=== Section Start ===
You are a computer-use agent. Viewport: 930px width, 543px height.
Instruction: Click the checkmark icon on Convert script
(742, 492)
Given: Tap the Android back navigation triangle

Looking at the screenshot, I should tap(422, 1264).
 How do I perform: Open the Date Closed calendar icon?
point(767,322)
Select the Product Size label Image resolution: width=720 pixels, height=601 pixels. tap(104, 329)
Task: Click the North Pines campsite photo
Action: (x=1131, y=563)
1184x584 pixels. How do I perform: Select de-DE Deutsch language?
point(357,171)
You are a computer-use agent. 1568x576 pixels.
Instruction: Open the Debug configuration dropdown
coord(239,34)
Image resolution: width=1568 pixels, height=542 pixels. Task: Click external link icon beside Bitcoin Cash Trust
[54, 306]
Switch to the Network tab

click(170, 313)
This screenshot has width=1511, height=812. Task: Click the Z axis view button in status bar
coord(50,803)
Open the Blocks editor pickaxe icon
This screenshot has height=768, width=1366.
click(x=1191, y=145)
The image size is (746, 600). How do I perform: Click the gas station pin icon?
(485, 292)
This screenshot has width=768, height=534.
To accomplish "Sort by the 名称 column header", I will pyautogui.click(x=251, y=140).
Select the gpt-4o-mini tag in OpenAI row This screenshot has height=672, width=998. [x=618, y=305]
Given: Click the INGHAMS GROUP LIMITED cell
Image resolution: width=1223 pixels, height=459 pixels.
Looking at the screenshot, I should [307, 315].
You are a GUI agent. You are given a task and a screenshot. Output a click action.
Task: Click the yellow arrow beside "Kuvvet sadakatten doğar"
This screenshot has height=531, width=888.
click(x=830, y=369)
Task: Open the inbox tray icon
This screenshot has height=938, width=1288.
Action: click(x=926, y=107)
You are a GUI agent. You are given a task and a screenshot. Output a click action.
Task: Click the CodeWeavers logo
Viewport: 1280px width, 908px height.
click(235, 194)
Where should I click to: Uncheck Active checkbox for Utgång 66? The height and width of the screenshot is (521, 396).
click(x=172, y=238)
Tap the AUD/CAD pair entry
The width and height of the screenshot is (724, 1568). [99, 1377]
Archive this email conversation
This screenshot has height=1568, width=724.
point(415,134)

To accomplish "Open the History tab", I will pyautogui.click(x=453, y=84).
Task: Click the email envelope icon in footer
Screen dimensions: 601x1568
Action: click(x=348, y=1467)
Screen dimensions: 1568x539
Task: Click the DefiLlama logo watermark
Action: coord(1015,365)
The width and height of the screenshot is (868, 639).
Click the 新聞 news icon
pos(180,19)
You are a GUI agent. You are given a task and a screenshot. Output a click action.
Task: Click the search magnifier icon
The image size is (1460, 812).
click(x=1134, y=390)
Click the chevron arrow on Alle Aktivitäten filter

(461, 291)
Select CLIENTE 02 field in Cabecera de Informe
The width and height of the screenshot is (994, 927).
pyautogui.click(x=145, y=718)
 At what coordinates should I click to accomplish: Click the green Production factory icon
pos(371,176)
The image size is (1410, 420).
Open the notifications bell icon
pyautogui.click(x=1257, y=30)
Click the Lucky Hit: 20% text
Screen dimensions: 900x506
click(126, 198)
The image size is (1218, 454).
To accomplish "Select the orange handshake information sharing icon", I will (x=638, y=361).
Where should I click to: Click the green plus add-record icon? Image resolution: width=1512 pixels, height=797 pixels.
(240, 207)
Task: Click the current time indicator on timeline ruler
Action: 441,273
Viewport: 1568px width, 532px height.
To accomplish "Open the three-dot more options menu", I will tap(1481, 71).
=== Section End ===
Task prompt: Quote only the stretch of lines that starts the data above and ends with the line containing "This screenshot has width=768, height=534.", both included.

Answer area:
You are a computer-use agent. Viewport: 930px width, 543px height.
Instruction: Click the checkmark icon on Convert script
(742, 492)
Given: Tap the Android back navigation triangle

Looking at the screenshot, I should tap(422, 1264).
 How do I perform: Open the Date Closed calendar icon?
point(767,322)
Select the Product Size label Image resolution: width=720 pixels, height=601 pixels. tap(104, 329)
Task: Click the North Pines campsite photo
Action: (x=1131, y=563)
1184x584 pixels. How do I perform: Select de-DE Deutsch language?
point(357,171)
You are a computer-use agent. 1568x576 pixels.
Instruction: Open the Debug configuration dropdown
coord(239,34)
Image resolution: width=1568 pixels, height=542 pixels. Task: Click external link icon beside Bitcoin Cash Trust
[54, 306]
Switch to the Network tab

click(170, 313)
This screenshot has width=1511, height=812. Task: Click the Z axis view button in status bar
coord(50,803)
Open the Blocks editor pickaxe icon
This screenshot has height=768, width=1366.
click(x=1191, y=145)
The image size is (746, 600). How do I perform: Click the gas station pin icon?
(485, 292)
This screenshot has width=768, height=534.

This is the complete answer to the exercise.